### WHAT TO WORK ON
Each entry in the block below needs to be copied out exactly.

━━━━━━

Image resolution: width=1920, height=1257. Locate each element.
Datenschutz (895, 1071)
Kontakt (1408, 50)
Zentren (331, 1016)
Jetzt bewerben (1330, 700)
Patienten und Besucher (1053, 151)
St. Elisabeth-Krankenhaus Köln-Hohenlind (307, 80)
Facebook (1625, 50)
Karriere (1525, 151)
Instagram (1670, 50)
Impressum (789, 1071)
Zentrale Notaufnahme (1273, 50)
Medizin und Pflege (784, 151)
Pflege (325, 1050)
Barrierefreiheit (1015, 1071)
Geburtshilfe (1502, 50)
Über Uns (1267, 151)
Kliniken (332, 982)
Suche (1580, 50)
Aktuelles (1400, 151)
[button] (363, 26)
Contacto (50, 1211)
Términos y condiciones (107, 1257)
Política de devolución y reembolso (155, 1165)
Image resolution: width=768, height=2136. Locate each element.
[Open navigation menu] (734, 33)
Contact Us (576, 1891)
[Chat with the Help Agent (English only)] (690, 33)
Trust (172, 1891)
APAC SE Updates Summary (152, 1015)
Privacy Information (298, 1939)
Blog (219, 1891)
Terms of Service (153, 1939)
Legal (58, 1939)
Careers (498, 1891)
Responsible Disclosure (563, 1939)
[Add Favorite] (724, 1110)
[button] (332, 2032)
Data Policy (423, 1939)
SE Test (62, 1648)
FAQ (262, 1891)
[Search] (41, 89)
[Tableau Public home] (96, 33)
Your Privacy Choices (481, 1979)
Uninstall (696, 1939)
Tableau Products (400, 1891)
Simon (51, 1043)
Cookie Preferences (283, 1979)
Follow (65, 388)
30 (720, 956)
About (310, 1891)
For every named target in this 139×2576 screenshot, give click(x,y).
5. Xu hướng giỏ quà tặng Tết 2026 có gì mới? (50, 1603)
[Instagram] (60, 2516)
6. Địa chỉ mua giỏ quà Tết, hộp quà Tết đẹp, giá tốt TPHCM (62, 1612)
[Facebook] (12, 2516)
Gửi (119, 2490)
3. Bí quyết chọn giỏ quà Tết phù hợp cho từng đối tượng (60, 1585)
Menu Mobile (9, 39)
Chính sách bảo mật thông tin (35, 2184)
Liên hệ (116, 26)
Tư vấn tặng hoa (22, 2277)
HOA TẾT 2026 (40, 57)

━━━━━━

### RESULT OF THE EXERCISE
Image resolution: width=1920, height=1257. Locate each element.
Datenschutz (895, 1071)
Kontakt (1408, 50)
Zentren (331, 1016)
Jetzt bewerben (1330, 700)
Patienten und Besucher (1053, 151)
St. Elisabeth-Krankenhaus Köln-Hohenlind (307, 80)
Facebook (1625, 50)
Karriere (1525, 151)
Instagram (1670, 50)
Impressum (789, 1071)
Zentrale Notaufnahme (1273, 50)
Medizin und Pflege (784, 151)
Pflege (325, 1050)
Barrierefreiheit (1015, 1071)
Geburtshilfe (1502, 50)
Über Uns (1267, 151)
Kliniken (332, 982)
Suche (1580, 50)
Aktuelles (1400, 151)
[button] (363, 26)
Contacto (50, 1211)
Términos y condiciones (107, 1257)
Política de devolución y reembolso (155, 1165)
Image resolution: width=768, height=2136. Locate each element.
[Open navigation menu] (734, 33)
Contact Us (576, 1891)
[Chat with the Help Agent (English only)] (690, 33)
Trust (172, 1891)
APAC SE Updates Summary (152, 1015)
Privacy Information (298, 1939)
Blog (219, 1891)
Terms of Service (153, 1939)
Legal (58, 1939)
Careers (498, 1891)
Responsible Disclosure (563, 1939)
[Add Favorite] (724, 1110)
[button] (332, 2032)
Data Policy (423, 1939)
SE Test (62, 1648)
FAQ (262, 1891)
[Search] (41, 89)
[Tableau Public home] (96, 33)
Your Privacy Choices (481, 1979)
Uninstall (696, 1939)
Tableau Products (400, 1891)
Simon (51, 1043)
Cookie Preferences (283, 1979)
Follow (65, 388)
30 (720, 956)
About (310, 1891)
For every named target in this 139×2576 screenshot, give click(x,y).
5. Xu hướng giỏ quà tặng Tết 2026 có gì mới? (50, 1603)
[Instagram] (60, 2516)
6. Địa chỉ mua giỏ quà Tết, hộp quà Tết đẹp, giá tốt TPHCM (62, 1612)
[Facebook] (12, 2516)
Gửi (119, 2490)
3. Bí quyết chọn giỏ quà Tết phù hợp cho từng đối tượng (60, 1585)
Menu Mobile (9, 39)
Chính sách bảo mật thông tin (35, 2184)
Liên hệ (116, 26)
Tư vấn tặng hoa (22, 2277)
HOA TẾT 2026 (40, 57)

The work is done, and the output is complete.